[Items from a data source]
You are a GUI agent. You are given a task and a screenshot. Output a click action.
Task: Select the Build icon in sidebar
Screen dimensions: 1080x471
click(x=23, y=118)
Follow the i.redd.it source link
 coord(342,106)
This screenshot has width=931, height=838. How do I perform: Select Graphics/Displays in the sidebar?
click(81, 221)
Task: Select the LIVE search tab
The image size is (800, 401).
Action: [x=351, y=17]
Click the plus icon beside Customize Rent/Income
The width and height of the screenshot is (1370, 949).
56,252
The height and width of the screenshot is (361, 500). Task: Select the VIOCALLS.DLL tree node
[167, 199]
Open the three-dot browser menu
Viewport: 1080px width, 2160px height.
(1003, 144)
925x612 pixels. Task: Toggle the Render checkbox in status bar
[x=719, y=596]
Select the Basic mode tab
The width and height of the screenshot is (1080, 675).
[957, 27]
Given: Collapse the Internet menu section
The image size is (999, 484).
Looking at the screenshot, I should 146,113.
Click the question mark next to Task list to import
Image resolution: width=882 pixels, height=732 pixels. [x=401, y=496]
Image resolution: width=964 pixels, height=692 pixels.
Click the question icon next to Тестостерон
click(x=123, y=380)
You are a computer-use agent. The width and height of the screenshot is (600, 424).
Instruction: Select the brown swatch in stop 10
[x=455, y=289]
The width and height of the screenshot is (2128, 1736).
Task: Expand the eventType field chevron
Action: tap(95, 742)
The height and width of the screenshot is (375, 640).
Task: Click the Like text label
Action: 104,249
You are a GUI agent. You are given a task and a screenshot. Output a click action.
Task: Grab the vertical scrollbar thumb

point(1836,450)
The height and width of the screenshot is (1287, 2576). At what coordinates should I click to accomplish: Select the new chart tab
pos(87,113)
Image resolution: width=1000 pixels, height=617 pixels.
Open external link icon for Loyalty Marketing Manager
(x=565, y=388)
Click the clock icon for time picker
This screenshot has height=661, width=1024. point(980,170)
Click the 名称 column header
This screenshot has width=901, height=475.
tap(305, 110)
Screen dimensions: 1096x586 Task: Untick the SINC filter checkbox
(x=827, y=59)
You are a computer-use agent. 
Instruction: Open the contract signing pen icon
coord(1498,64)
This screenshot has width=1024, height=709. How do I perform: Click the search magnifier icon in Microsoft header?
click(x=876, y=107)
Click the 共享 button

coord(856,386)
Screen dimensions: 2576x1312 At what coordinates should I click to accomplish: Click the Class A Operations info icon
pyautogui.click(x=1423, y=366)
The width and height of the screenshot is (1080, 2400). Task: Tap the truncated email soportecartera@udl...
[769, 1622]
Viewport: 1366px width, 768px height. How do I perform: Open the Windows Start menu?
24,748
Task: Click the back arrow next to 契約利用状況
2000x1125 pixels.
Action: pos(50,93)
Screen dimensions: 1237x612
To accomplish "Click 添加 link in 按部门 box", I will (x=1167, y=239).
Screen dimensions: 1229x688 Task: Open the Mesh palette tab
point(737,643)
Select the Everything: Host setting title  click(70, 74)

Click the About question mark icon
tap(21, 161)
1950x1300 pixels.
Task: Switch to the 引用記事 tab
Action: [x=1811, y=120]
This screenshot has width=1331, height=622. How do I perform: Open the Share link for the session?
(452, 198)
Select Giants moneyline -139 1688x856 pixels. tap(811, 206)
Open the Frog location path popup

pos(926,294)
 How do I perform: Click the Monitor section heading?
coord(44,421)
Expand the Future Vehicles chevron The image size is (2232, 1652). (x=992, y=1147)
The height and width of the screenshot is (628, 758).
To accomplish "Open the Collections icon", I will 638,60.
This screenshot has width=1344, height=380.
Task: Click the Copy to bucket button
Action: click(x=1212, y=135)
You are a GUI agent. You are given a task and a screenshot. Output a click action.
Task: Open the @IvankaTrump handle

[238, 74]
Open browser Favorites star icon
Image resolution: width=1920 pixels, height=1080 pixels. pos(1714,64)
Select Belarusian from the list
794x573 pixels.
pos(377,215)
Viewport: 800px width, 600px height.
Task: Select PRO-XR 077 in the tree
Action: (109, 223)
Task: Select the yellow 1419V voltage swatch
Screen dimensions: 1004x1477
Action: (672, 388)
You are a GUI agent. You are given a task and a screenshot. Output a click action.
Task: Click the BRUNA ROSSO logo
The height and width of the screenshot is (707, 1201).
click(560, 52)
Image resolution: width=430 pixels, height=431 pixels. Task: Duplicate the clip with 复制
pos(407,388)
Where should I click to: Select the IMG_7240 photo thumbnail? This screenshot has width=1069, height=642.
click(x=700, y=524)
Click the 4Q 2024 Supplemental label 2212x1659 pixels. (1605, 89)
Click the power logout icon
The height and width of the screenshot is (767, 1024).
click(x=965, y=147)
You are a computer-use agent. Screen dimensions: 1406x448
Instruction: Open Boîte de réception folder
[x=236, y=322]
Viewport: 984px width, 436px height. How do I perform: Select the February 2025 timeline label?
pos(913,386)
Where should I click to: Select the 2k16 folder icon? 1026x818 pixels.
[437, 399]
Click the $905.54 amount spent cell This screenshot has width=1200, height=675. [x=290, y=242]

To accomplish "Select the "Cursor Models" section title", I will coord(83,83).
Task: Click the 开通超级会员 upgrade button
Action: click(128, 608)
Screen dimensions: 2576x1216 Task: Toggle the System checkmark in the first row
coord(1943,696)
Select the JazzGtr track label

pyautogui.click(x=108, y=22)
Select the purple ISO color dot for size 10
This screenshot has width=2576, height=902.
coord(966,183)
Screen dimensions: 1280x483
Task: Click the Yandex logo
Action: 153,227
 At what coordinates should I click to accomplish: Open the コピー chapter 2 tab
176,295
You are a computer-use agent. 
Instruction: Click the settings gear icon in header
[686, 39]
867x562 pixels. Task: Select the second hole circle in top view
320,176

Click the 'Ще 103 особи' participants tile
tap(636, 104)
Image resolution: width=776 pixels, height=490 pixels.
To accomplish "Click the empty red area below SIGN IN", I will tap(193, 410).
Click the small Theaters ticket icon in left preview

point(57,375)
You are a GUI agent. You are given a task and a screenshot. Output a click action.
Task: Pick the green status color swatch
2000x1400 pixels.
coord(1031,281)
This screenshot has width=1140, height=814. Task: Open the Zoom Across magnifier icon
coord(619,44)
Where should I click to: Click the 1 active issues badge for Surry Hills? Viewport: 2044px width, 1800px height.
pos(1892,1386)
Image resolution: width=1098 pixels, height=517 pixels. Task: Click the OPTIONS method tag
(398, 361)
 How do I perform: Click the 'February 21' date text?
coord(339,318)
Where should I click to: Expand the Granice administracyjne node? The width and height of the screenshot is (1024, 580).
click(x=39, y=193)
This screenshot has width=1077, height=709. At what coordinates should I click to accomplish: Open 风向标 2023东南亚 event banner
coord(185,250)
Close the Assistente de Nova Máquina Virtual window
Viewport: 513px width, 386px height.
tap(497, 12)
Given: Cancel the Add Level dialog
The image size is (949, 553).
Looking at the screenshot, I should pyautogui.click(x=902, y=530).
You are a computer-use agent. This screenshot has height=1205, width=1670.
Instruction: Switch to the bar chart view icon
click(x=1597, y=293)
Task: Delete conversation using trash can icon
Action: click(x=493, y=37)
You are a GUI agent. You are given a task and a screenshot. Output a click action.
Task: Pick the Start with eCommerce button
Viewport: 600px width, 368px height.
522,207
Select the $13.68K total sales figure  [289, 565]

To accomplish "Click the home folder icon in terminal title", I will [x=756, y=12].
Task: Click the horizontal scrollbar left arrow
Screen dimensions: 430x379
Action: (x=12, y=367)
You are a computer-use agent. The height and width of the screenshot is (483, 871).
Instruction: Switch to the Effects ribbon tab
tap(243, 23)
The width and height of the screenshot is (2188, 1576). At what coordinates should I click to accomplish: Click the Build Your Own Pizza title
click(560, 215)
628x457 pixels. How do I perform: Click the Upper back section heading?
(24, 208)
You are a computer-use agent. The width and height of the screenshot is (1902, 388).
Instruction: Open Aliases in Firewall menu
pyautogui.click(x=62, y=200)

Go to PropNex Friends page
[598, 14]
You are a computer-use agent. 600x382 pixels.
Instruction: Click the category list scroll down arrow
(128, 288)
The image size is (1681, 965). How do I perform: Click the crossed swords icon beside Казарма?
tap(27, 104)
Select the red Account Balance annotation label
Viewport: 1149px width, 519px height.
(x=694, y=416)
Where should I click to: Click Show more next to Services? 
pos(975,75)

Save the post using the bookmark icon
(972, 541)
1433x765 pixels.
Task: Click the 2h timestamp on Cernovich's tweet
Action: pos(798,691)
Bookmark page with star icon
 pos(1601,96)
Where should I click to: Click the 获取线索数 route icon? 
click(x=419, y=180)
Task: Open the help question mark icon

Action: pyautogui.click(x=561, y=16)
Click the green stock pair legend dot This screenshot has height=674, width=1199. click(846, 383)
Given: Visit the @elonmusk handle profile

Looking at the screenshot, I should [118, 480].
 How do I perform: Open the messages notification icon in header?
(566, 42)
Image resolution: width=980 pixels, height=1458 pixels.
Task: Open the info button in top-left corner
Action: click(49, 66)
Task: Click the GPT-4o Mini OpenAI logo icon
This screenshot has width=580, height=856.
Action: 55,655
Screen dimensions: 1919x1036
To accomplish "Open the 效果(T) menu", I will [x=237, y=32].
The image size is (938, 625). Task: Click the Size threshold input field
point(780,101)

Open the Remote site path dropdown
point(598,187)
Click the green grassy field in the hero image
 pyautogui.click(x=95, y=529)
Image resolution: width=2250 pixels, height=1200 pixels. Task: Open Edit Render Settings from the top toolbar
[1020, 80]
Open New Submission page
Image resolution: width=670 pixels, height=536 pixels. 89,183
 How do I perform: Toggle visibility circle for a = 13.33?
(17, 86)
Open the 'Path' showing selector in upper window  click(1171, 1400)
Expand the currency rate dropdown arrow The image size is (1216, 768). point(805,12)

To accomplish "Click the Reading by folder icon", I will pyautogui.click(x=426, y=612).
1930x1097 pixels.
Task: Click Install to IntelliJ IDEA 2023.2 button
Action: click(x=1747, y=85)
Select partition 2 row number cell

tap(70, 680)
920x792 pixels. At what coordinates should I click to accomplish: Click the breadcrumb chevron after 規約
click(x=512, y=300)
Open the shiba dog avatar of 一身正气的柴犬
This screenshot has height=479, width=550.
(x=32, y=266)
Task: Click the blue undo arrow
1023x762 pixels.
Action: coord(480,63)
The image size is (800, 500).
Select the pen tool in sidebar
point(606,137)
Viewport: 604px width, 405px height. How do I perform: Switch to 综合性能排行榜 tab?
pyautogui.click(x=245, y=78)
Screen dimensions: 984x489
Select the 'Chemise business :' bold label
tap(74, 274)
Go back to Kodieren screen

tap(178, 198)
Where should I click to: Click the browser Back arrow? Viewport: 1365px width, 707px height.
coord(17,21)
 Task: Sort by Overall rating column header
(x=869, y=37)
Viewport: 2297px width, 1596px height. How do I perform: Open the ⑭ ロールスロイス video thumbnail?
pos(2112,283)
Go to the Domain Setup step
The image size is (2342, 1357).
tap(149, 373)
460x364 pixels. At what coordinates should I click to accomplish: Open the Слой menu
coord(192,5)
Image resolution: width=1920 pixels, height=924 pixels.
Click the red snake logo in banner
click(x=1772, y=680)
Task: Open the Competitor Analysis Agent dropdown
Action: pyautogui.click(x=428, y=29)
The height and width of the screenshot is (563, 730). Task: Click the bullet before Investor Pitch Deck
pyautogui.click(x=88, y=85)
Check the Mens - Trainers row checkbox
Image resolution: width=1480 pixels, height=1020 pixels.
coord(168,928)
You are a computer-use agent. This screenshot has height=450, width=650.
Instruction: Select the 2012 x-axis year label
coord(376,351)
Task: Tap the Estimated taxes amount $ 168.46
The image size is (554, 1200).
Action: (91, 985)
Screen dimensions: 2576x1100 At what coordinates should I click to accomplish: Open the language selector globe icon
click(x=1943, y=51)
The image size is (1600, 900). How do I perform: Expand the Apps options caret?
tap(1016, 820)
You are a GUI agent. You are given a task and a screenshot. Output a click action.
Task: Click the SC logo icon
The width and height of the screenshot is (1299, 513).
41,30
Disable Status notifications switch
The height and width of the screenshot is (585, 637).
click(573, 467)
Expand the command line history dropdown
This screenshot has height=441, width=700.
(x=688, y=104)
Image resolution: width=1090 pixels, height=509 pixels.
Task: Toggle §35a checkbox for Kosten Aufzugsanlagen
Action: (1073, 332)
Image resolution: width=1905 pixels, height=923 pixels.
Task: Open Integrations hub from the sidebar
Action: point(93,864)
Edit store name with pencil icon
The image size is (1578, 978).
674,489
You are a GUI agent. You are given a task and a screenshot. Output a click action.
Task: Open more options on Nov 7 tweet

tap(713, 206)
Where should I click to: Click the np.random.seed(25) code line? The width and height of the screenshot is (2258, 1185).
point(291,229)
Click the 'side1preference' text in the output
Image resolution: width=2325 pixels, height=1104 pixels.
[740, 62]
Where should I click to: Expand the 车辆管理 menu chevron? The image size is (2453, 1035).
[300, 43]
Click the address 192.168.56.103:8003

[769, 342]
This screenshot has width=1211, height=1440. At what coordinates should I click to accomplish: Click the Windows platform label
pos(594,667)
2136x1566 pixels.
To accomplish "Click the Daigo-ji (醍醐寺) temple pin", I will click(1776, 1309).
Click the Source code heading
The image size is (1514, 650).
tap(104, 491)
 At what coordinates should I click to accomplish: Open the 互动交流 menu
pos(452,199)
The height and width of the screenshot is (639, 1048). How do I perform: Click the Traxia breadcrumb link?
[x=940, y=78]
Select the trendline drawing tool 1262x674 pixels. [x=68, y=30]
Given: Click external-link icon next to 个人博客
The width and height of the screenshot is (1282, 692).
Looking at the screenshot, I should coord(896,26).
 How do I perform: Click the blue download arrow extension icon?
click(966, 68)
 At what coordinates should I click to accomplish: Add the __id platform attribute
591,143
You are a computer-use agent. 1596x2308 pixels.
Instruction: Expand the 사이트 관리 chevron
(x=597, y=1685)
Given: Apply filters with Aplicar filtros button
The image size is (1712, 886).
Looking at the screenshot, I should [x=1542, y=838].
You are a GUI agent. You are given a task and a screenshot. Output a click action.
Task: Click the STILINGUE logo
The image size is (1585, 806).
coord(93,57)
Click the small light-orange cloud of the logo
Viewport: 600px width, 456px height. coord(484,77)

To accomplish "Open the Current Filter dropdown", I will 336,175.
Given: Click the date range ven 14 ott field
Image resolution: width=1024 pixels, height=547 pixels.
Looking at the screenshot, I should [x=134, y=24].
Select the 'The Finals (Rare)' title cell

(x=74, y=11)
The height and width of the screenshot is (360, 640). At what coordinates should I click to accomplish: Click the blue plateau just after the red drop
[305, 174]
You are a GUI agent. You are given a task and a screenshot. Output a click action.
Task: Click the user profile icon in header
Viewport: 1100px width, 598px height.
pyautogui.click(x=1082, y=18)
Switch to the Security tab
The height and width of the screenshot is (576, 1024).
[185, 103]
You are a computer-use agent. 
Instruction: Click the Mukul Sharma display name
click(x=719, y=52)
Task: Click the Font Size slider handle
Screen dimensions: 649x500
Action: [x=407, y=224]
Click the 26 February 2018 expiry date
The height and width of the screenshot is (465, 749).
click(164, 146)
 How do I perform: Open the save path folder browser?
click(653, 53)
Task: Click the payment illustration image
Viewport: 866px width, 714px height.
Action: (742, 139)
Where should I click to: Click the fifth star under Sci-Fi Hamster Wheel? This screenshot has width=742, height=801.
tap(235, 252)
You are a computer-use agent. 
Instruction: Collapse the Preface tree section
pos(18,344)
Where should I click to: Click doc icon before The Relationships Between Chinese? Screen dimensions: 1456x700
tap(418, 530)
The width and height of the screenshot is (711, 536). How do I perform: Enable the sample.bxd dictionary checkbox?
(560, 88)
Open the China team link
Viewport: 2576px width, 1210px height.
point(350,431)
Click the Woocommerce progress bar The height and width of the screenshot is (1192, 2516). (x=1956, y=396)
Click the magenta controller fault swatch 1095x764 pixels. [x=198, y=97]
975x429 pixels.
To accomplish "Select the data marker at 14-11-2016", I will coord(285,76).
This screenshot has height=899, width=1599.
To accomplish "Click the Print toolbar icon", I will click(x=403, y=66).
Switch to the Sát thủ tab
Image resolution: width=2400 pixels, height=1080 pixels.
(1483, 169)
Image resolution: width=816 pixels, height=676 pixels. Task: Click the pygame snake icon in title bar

» THE TASK:
Reproduce the lines from the first one through the line containing "[x=719, y=596]", inclusive, with "sidebar" changed to "side panel" and everything else left as is.

» SOLVED PROBLEM:
You are a GUI agent. You are given a task and a screenshot. Output a click action.
Task: Select the Build icon in side panel
Screen dimensions: 1080x471
click(x=23, y=118)
Follow the i.redd.it source link
 coord(342,106)
This screenshot has width=931, height=838. How do I perform: Select Graphics/Displays in the side panel?
click(81, 221)
Task: Select the LIVE search tab
The image size is (800, 401).
Action: [x=351, y=17]
Click the plus icon beside Customize Rent/Income
The width and height of the screenshot is (1370, 949).
56,252
The height and width of the screenshot is (361, 500). Task: Select the VIOCALLS.DLL tree node
[167, 199]
Open the three-dot browser menu
Viewport: 1080px width, 2160px height.
(1003, 144)
925x612 pixels. Task: Toggle the Render checkbox in status bar
[x=719, y=596]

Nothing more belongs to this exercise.